Now over one hundred lines of GM plants are allowed in the U.S. and approximately 60 in Europe. These lines can be imported to Russia, but they cannot be grown in Russia for commercial purposes. A significant number of GM products are not made for direct consumption. The most popular genetically modified soybeans, corn, rapeseed and cotton have been created for the pharmaceutical, biofuel and other industries.
However, soybean and rapeseed are fed to animals whose meat then gets on our tables. As mentioned by Onishchenko, Russia imports 40% of its meat, including the meat of GMO-fed animals. The GMO-soybeans are used everywhere, from sausages to chocolates. In this sense, Russia has long been in the zone of "genetically-modified defeat."
But why does Onishchenko not see room for improvement for providing organic food to population in the vast areas suitable for growing agricultural products? As for meat, according to the plans of the Ministry of Agriculture, 2012 is to become the last year for imports of foreign pork and poultry into the Russian Federation. It appears that Russia will not be able to completely abandon the import of all types of meat in the foreseeable future. However, Onishchenko's words about the principal inability to provide the Russians with traditional products do not really fit in with the real possibilities of the country.

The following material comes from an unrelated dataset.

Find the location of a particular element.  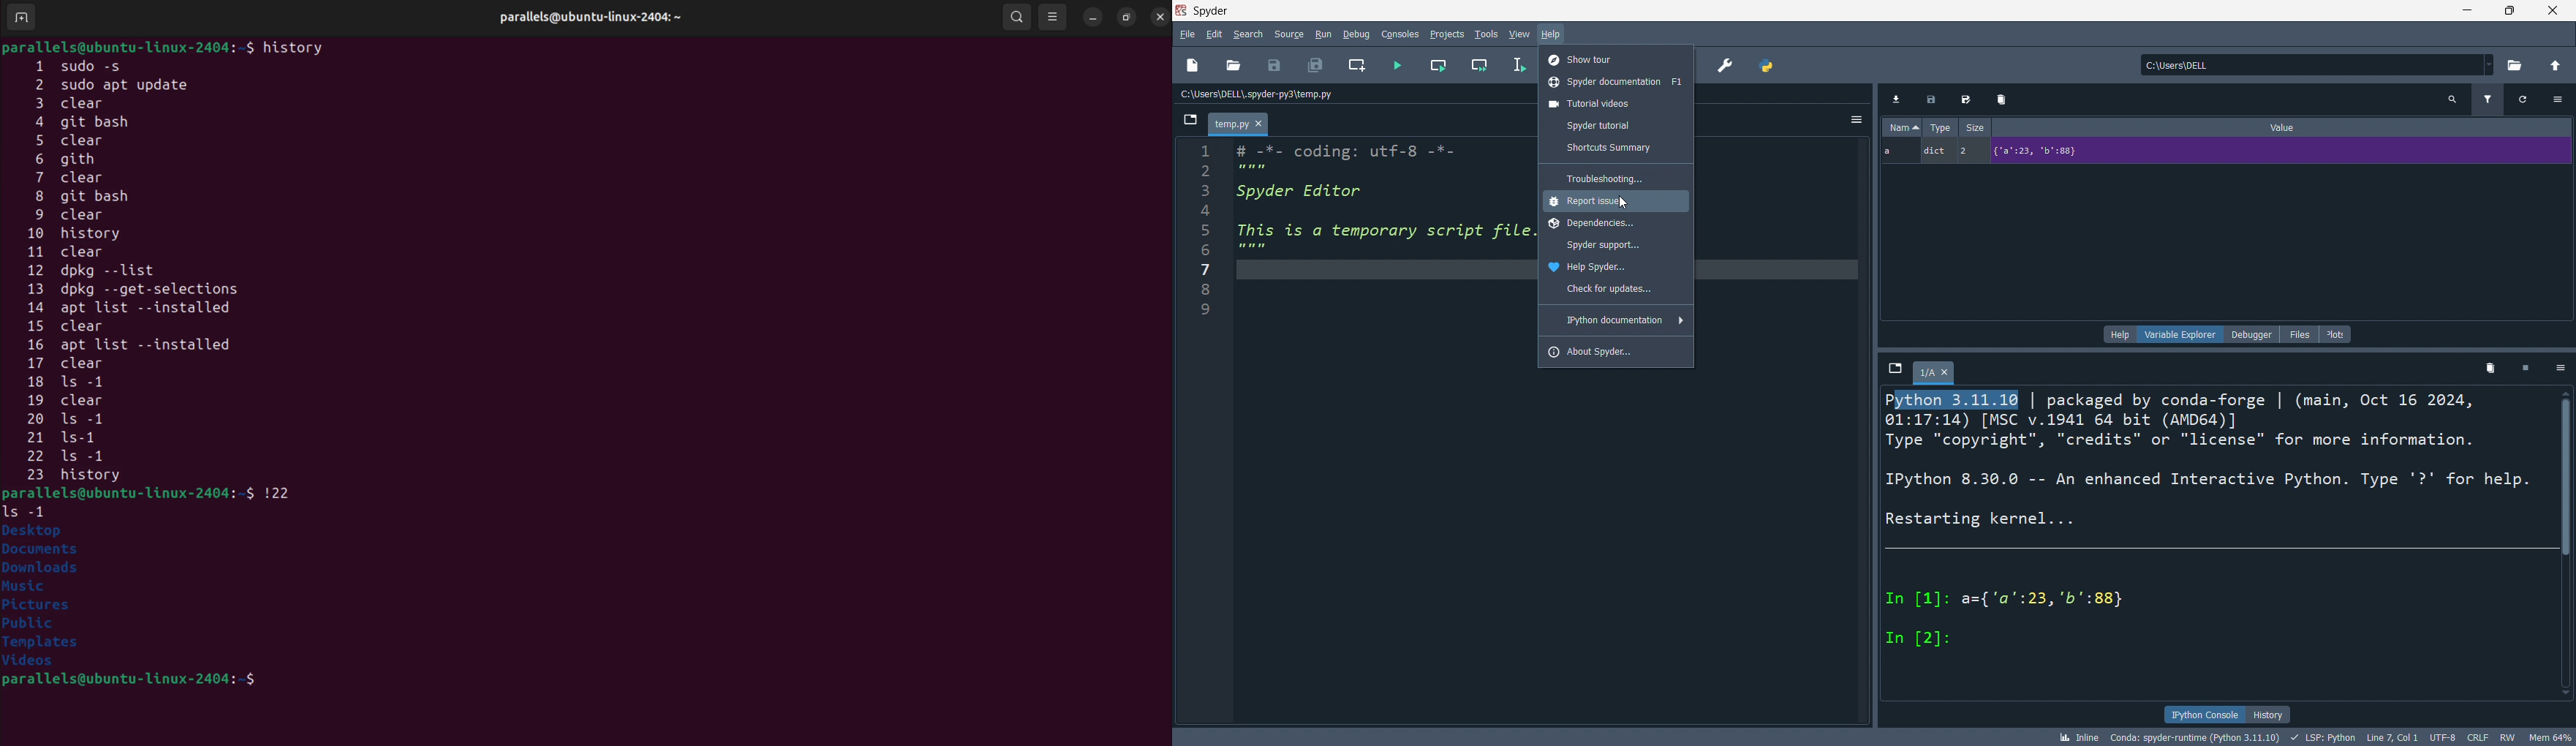

Python 3.11.10 | packaged by conda-forge | (main, Oct 16 2024,01:17:14) [MSC v.1941 64 bit (AMD64)]Type "copyright", "credits" or "license" for more information.IPython 8.30.0 -- An enhanced Interactive Python. Type '?' for help.Restarting kernel...In [1]: a={'a":23, 'b':88}In [2]: is located at coordinates (2206, 525).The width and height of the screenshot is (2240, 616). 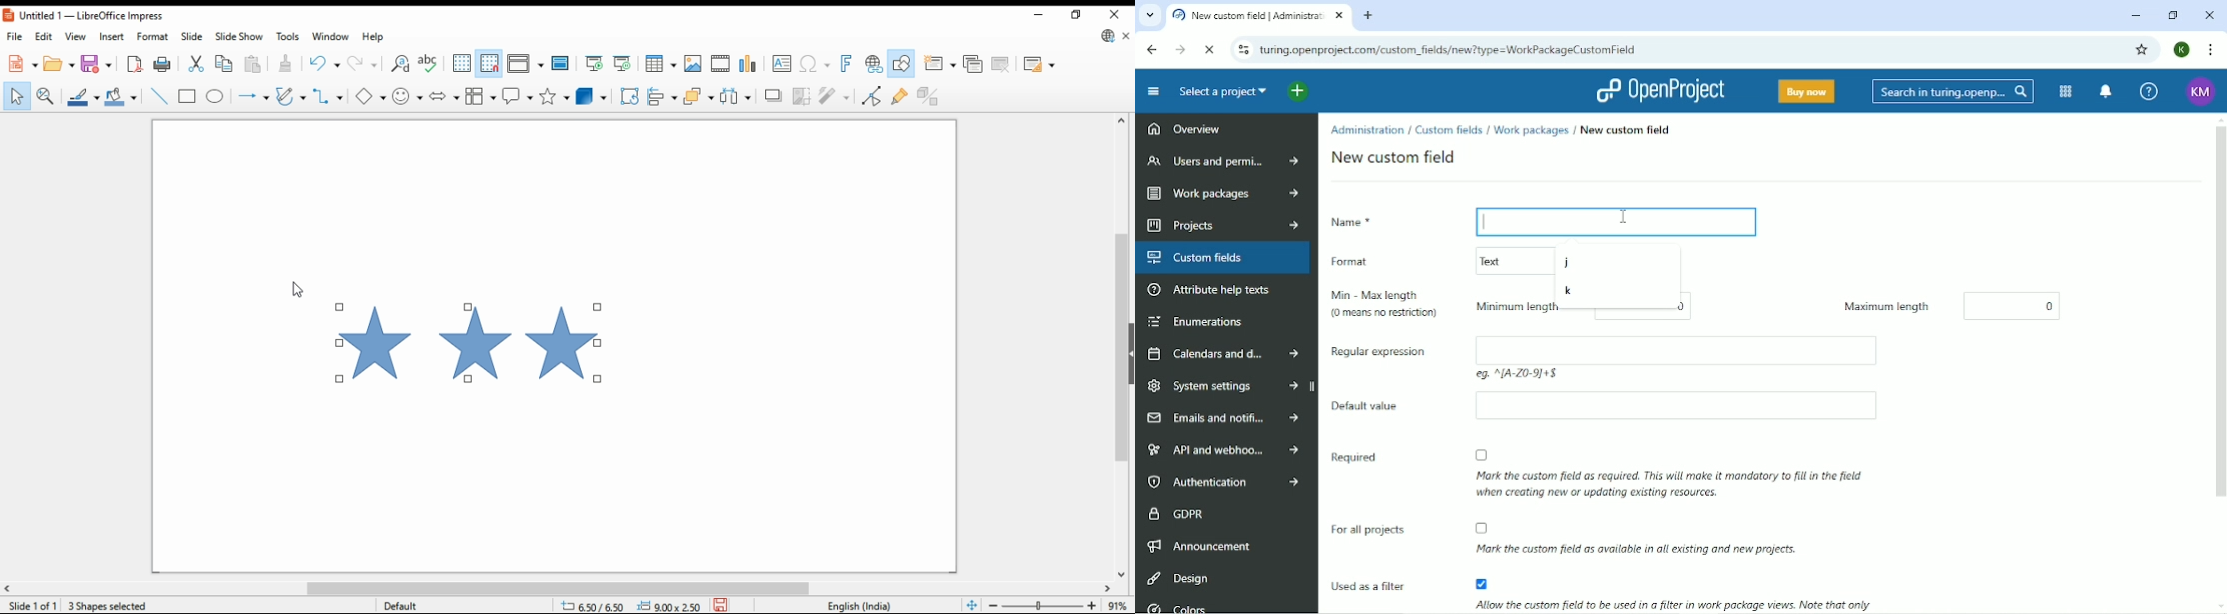 I want to click on edit, so click(x=43, y=35).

Experts assure that production of organic foods could be the agricultural specialization of the country. Russia has ample supplies of inexpensive land, vast areas of lands that do not require special conversion, and traditional ways of extensive management. Why not turn all the traditional disadvantages of domestic agriculture into pluses?

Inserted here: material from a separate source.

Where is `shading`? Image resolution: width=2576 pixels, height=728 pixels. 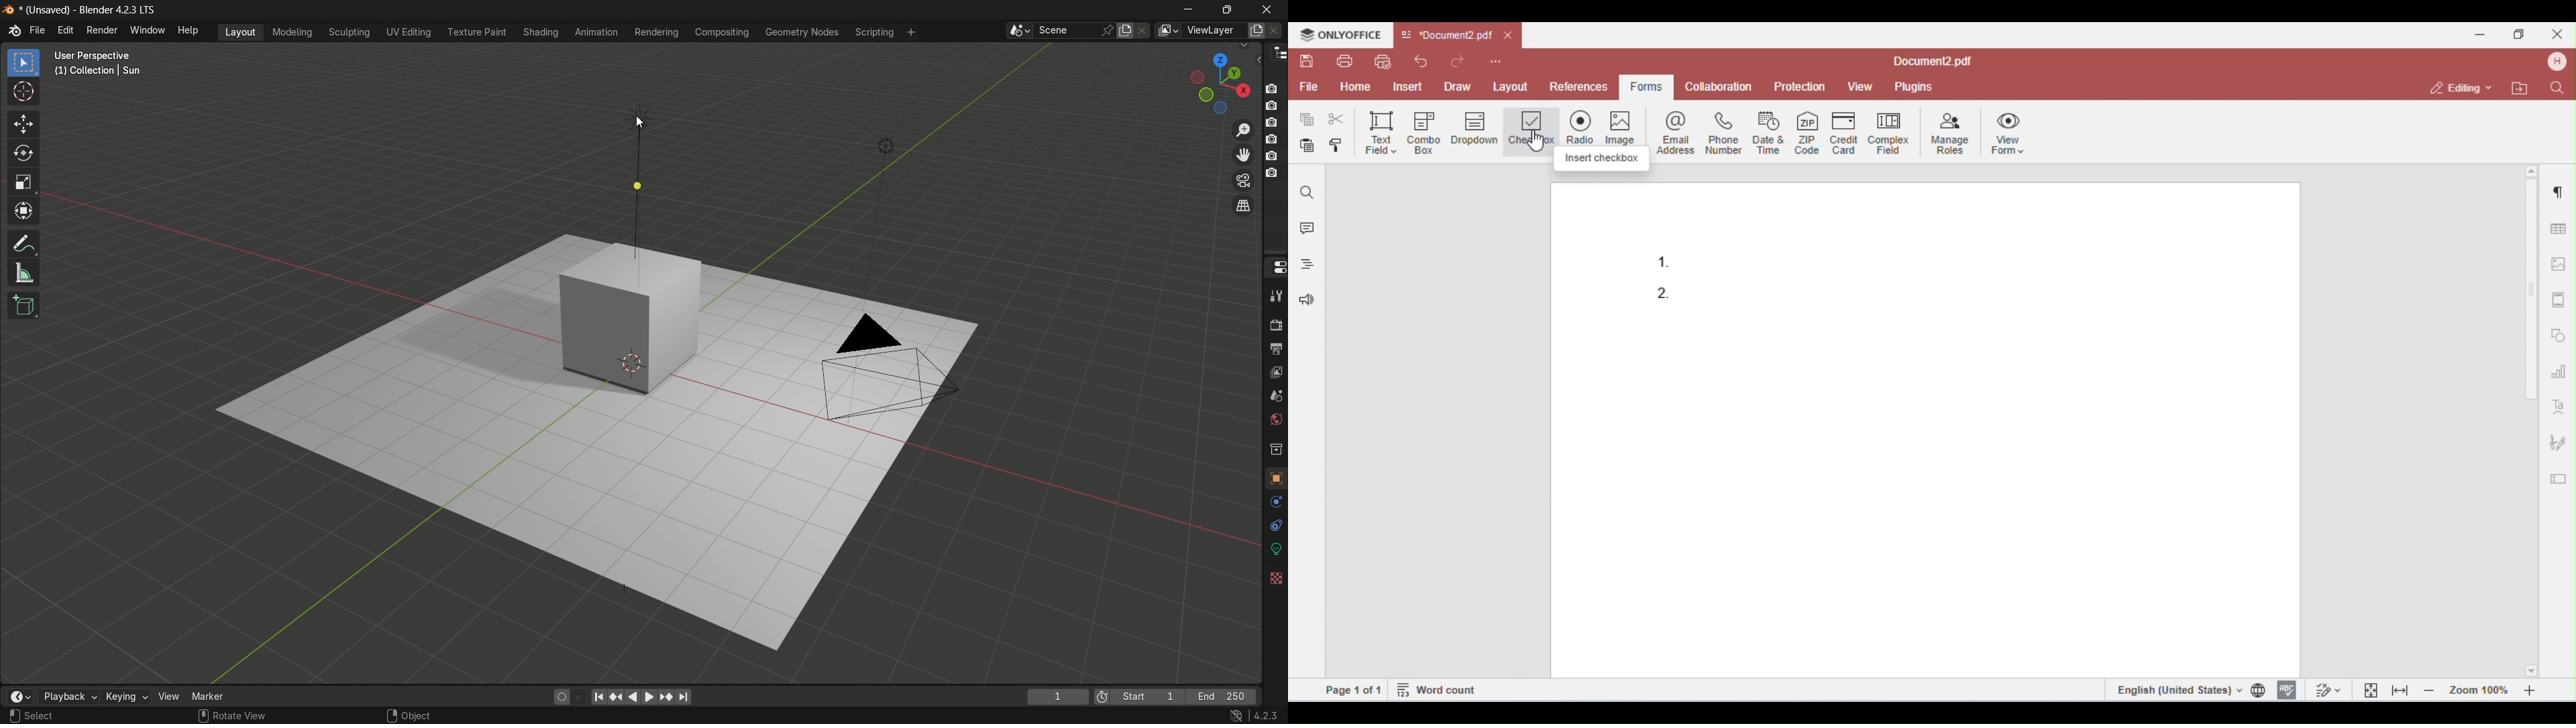 shading is located at coordinates (543, 32).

Whose side does the main defender of the country from pesticides, tobacco and alcohol use take stating that Russia will not be able to survive without GM food, the cultivation of which is prohibited in Russia? First transgenic products have been developed by U.S. company Monsanto in the late 1980s. To date, nearly 77% of patent groups for the production of GM food in the world belong to DuPont, Monsanto, BASF, Bayer, and Sengenta. Two thirds of all patents are distributed between three companies - DuPont, BASF and Monsanto.
From 1996 to 2005 the total area for transgenic crops has grown 50 times and totaled 90 million ha (17% of the total area). The greatest number of acreage is in the U.S., Canada, Brazil, Argentina and China, 96% of the total acreage of GMO crops is owned by the U.S.

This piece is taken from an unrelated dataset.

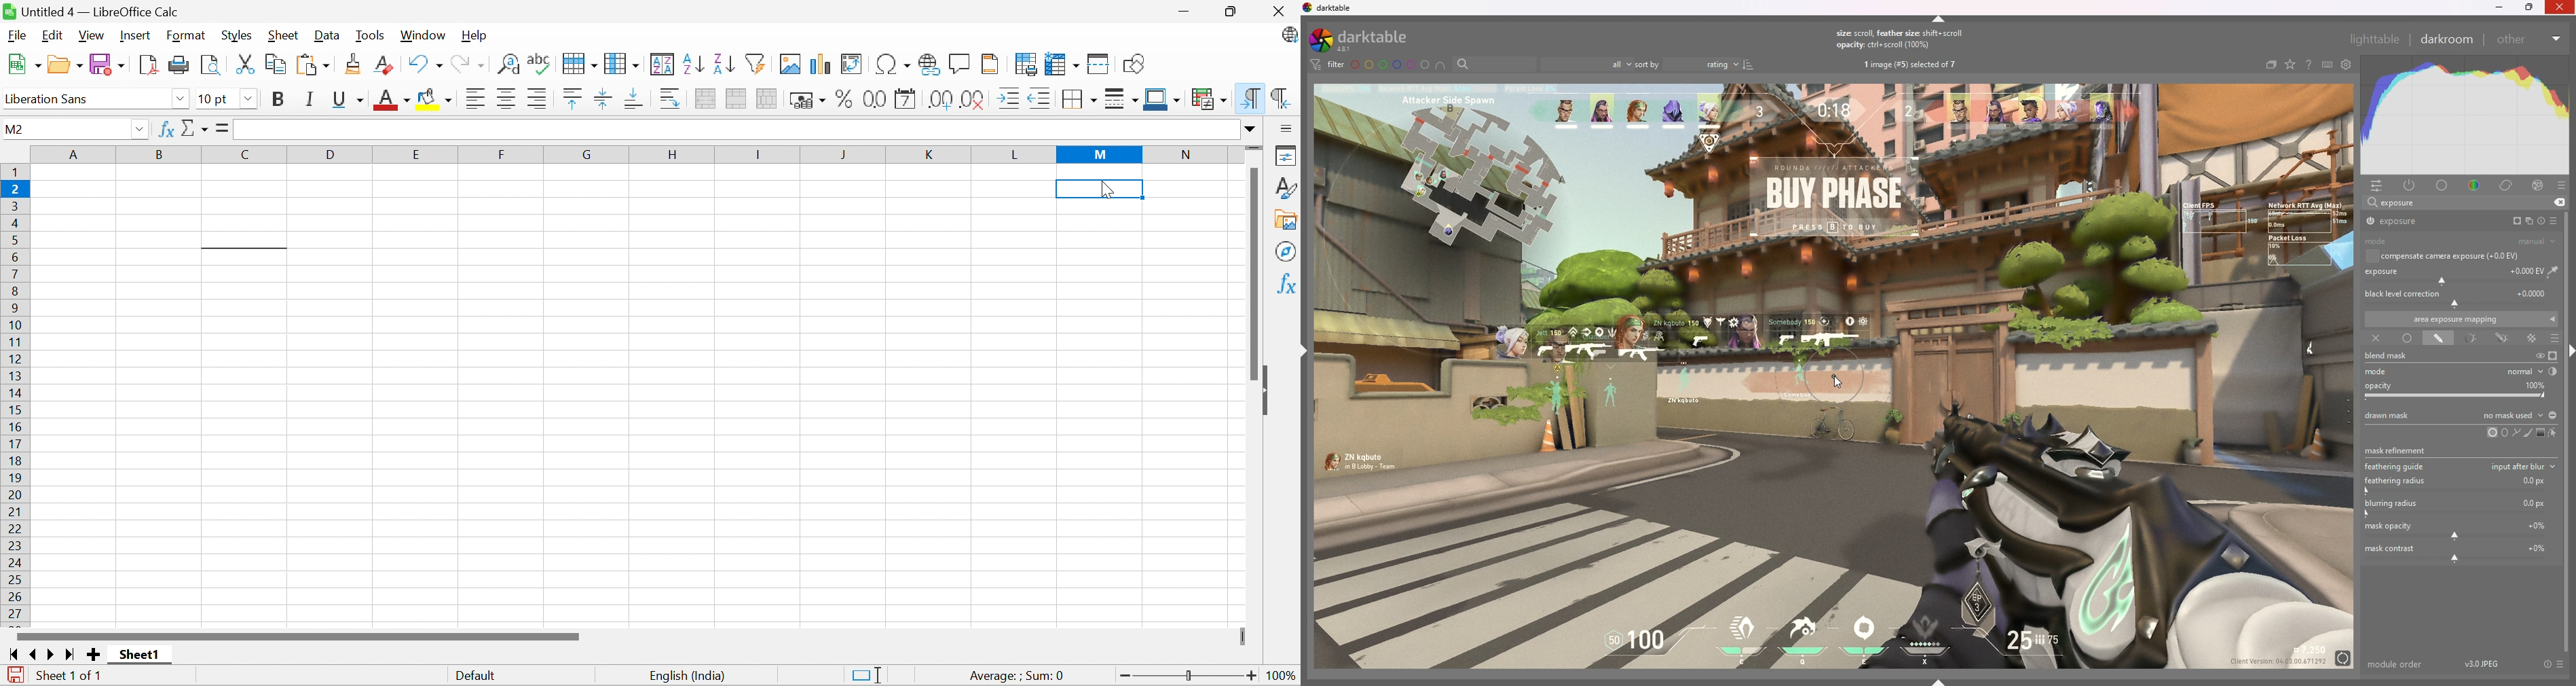 The image size is (2576, 700). Describe the element at coordinates (1266, 393) in the screenshot. I see `Hide` at that location.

Europe, with its shortage of suitable land for agriculture, is trying to take the production of genetically modified products further away. GM rapeseed for biofuel is destroying the beautiful black soil in Moldova and Ukraine.
Stories with the pressure of Monsanto on the farmers whose opportunity to engage in seed production is taken away are abundant online. Farmers also talk about genetic contamination. Despite the storm of official statements, GM plants could interbreed with regular plants and in some cases supplant traditional forms. In 2005, Hungary banned the cultivation of Monsanto GM corn MON810, because it can interbreed with other cultures.
Scandals break out around Monsanto and its products on a regular basis. Also in 2005, it became clear that the representatives of Monsanto have bribed government officials in Indonesia for the abolition of the environmental review of GM cotton. Another type of Monsanto corn (variety MON863) caused changes in blood composition and weight loss in the experimental rats in Germany, and the Germans did not hesitate to tell us about it.
Scientists debate about the potential dangers of GM food, and there is no consensus on this yet. Over 100 lines of genetically modified plants are allowed for production in the world.
The consumer must rely on their own knowledge and common sense when purchasing food. Since February of this year, Russia has abolished the mandatory certification of products, and instead introduced the declaration of conformity to quality. The government can check the compliance no more frequently than once every three years. Considering that Russia does not have a standard for organic and eco products, all these labels on the packaging of the manufacturer are non-binding.